▶ _How to complete this task_: Please repeat each line of the data exactly, with nothing left out.

Top of Exercise data

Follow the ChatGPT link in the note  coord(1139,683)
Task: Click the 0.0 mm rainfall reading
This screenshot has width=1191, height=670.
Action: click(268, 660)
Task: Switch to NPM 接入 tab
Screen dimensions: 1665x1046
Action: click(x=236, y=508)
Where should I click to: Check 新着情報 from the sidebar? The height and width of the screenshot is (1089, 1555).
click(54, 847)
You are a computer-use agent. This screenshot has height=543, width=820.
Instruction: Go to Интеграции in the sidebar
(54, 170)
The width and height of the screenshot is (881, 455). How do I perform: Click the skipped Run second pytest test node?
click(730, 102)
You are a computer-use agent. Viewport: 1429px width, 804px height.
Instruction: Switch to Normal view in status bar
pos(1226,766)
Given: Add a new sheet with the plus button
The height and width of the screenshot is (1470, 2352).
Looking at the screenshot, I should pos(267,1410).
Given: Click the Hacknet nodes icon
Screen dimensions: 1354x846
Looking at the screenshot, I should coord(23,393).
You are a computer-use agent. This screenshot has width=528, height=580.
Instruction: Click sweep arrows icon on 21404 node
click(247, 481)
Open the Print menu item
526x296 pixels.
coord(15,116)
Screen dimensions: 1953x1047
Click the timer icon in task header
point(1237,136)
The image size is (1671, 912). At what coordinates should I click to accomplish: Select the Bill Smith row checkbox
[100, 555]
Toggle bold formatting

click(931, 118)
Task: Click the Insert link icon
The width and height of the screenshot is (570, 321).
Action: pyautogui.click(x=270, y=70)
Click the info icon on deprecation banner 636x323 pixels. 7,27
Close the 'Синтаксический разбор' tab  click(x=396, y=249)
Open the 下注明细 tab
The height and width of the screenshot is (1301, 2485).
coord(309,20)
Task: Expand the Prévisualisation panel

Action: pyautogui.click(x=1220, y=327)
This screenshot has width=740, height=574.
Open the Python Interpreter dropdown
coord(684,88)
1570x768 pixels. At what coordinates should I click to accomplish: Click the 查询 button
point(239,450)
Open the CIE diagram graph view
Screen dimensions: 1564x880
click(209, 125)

Bottom of Exercise data

▶ _Exercise output_:
Follow the ChatGPT link in the note  coord(1139,683)
Task: Click the 0.0 mm rainfall reading
This screenshot has width=1191, height=670.
Action: click(268, 660)
Task: Switch to NPM 接入 tab
Screen dimensions: 1665x1046
Action: click(x=236, y=508)
Where should I click to: Check 新着情報 from the sidebar? The height and width of the screenshot is (1089, 1555).
click(54, 847)
You are a computer-use agent. This screenshot has height=543, width=820.
Instruction: Go to Интеграции in the sidebar
(54, 170)
The width and height of the screenshot is (881, 455). How do I perform: Click the skipped Run second pytest test node?
click(730, 102)
You are a computer-use agent. Viewport: 1429px width, 804px height.
Instruction: Switch to Normal view in status bar
pos(1226,766)
Given: Add a new sheet with the plus button
The height and width of the screenshot is (1470, 2352).
Looking at the screenshot, I should pos(267,1410).
Given: Click the Hacknet nodes icon
Screen dimensions: 1354x846
Looking at the screenshot, I should coord(23,393).
You are a computer-use agent. This screenshot has width=528, height=580.
Instruction: Click sweep arrows icon on 21404 node
click(247, 481)
Open the Print menu item
526x296 pixels.
coord(15,116)
Screen dimensions: 1953x1047
Click the timer icon in task header
point(1237,136)
The image size is (1671, 912). At what coordinates should I click to accomplish: Select the Bill Smith row checkbox
[100, 555]
Toggle bold formatting

click(931, 118)
Task: Click the Insert link icon
The width and height of the screenshot is (570, 321).
Action: pyautogui.click(x=270, y=70)
Click the info icon on deprecation banner 636x323 pixels. 7,27
Close the 'Синтаксический разбор' tab  click(x=396, y=249)
Open the 下注明细 tab
The height and width of the screenshot is (1301, 2485).
coord(309,20)
Task: Expand the Prévisualisation panel

Action: pyautogui.click(x=1220, y=327)
This screenshot has width=740, height=574.
Open the Python Interpreter dropdown
coord(684,88)
1570x768 pixels. At what coordinates should I click to accomplish: Click the 查询 button
point(239,450)
Open the CIE diagram graph view
Screen dimensions: 1564x880
click(209, 125)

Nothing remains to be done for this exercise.